Fuller House star John Stamos held nothing back in a recent interview on late-night television, reading off reviews of the show that were less than stellar and responding with expletives.
The actor told Seth Meyers that he was worried initially about how the show would be received once it hit Netflix, due to the fact that the original series was such a hit and has held such nostalgia for fans over the years. And while he made a point to say he doesn’t hold it against critics for not loving the reboot, he does want them to keep in mind that there are plenty more episodes after the pilot. In fact, it’s been picked up for a second season.

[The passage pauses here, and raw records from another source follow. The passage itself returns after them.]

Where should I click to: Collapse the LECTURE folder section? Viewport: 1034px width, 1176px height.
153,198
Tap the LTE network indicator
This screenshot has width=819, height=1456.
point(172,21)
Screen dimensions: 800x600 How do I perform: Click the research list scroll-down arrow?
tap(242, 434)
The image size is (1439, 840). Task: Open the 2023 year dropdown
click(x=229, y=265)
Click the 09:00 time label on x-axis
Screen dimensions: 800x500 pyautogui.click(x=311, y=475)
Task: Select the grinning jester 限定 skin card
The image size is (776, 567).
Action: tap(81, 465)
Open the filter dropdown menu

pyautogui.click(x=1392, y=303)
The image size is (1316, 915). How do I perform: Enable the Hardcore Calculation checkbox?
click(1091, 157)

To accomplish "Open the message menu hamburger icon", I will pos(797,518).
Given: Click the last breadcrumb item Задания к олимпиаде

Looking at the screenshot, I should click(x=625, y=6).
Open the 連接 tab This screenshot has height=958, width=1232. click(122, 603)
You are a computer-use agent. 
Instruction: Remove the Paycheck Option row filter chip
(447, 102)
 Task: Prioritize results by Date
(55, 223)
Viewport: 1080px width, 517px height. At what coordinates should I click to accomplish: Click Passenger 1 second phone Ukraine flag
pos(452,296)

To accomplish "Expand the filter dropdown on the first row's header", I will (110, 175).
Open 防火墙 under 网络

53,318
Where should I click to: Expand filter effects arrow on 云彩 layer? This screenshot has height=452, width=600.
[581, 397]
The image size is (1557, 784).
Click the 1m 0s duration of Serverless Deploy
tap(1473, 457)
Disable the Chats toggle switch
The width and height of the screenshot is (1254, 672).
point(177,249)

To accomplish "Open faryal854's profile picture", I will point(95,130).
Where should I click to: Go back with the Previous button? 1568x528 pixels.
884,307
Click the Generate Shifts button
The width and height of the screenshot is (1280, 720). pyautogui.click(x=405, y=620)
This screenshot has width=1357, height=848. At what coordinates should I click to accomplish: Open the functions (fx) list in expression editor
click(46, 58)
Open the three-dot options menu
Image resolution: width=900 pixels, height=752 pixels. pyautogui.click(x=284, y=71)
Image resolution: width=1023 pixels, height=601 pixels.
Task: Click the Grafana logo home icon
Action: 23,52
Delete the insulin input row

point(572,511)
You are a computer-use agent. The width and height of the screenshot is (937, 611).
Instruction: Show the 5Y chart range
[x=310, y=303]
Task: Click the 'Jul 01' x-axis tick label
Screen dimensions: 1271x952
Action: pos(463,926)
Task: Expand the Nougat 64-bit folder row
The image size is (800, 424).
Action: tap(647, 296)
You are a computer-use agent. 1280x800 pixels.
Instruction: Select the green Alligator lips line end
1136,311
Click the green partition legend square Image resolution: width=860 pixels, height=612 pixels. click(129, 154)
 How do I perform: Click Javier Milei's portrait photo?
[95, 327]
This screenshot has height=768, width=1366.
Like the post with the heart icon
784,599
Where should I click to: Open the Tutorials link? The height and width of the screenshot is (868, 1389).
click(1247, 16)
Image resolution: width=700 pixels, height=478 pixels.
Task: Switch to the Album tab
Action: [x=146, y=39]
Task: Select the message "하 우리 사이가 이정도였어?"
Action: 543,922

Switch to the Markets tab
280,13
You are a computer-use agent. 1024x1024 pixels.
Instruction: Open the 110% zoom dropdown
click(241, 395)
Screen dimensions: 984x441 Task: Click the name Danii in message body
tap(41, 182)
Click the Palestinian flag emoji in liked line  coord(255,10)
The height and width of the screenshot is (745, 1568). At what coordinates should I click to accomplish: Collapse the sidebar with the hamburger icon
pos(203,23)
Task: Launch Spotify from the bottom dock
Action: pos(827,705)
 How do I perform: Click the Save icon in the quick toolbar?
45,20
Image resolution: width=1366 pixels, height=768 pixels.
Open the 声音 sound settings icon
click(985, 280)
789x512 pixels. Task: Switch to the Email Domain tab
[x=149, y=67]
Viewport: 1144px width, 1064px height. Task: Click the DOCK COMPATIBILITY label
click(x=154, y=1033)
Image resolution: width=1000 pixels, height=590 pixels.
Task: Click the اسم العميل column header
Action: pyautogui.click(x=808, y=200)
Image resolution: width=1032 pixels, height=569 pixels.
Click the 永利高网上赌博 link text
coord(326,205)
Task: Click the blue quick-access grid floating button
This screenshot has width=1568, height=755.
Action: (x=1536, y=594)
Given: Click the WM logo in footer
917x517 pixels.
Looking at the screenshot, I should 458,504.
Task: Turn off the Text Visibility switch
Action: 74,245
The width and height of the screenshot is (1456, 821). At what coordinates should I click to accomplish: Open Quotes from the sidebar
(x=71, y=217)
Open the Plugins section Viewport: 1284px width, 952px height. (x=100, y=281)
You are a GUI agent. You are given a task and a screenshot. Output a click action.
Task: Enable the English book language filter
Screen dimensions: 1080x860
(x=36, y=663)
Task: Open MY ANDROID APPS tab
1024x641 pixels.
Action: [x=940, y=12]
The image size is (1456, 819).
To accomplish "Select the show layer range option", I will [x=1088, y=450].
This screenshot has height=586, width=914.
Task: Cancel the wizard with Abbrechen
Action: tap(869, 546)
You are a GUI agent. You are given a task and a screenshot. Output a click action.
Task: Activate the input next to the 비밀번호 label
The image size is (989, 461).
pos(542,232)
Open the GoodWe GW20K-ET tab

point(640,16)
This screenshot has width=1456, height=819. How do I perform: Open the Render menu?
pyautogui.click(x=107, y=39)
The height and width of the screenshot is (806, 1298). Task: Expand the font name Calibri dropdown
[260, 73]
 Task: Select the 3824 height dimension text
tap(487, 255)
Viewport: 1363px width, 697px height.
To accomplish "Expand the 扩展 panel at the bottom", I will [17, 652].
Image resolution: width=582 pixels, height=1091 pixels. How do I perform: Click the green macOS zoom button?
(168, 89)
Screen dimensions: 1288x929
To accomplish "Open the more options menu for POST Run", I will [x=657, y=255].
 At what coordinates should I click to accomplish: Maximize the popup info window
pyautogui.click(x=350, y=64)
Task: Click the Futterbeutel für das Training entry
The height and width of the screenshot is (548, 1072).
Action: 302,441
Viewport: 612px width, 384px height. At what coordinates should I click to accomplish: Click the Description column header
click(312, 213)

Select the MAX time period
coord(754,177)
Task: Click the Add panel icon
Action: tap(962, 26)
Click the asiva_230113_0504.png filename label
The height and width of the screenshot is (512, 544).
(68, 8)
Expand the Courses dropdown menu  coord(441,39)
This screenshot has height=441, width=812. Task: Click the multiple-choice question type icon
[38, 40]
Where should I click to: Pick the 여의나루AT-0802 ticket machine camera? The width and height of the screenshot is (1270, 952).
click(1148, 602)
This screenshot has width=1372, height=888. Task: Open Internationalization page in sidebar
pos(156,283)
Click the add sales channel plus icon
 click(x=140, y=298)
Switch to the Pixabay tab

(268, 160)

“I was so nervous about doing this again, because it’s so beloved, as you say, and I didn’t want to disappoint people. I thought it turned out well and people seemed to like it. I read a couple nice reviews, but then there were these crazy ones. These were so wacky, and they’re real… you’ll love episode 2, Daniel! It’s the pilot! I mean, how f**king rude, right?” Stamos said, referencing a review by the Hollywood Reporter‘s Daniel Flenberg.
Stamos also went after a Washington Post reviewer who wrote, “There’s a point where nostalgia becomes more like necrophilia, and Fuller House immediately crosses that line.”
“Is necrophilia if you get screwed by a dead magazine?” Stamos asked the audience cheekily.
Like any form of entertainment based on another incarnation, Fuller House has earned mixed reviews from critics and fans alike, with the nicest thing some can find to say about it being the nostalgia element. And while that’s certainly in abundance with the series–which follows the former child stars of Full House as they navigate life as grown-ups–the new version has garnered criticism from Christian groups who tuned in due to the presence of Candace Cameron-Bure and were disappointed in the storylines and what they deemed to be revealing outfits.
“Disappointed, only because I definitely can not watch it with my children. Clothing, drinking, it is just too much for us,” one viewer wrote on Facebook.
Candace Cameron-Bure wrote a blog post about the criticism she’s received in the past from Christian groups, saying she’s often compared to her brother, Kirk Cameron.
“‘I’m too religious, I’m not Godly enough, I’m too thin now, I’m not very humble, I’ve had too much plastic surgery, My brother Kirk is a better Christian than me, I’m too worldly, I’m too conservative, I’m not modest enough, I’m a show-off.’ Those are just a few of the types of comments I get no matter what I share, what photo I post or what I say,” Bure wrote.
It’s admittedly a bit difficult to decipher who the show is really for. Fans of the original might be put off by the fact that Michelle–played on Full House by Mary-Kate and Ashley Olsen, who didn’t return for the reboot–is nowhere to be found, and younger viewers will not understand the show’s references to the original unless they are very familiar with reruns. However, the Netflix original does stay true to the formula that worked in the ’90s–single parent trying to come to terms with grief gets help from good friends, who move in to help raise the kids–and brings back a lot of familiar faces for those who were fans of the TGIF hit back in the day.
Candace Cameron-Bure and John Stamos are joined by Jodie Sweetin, Andrea Barber, Lori Loughlin, Dave Coulier, and Bob Saget for Fuller House, which is on Netflix now in its entirety.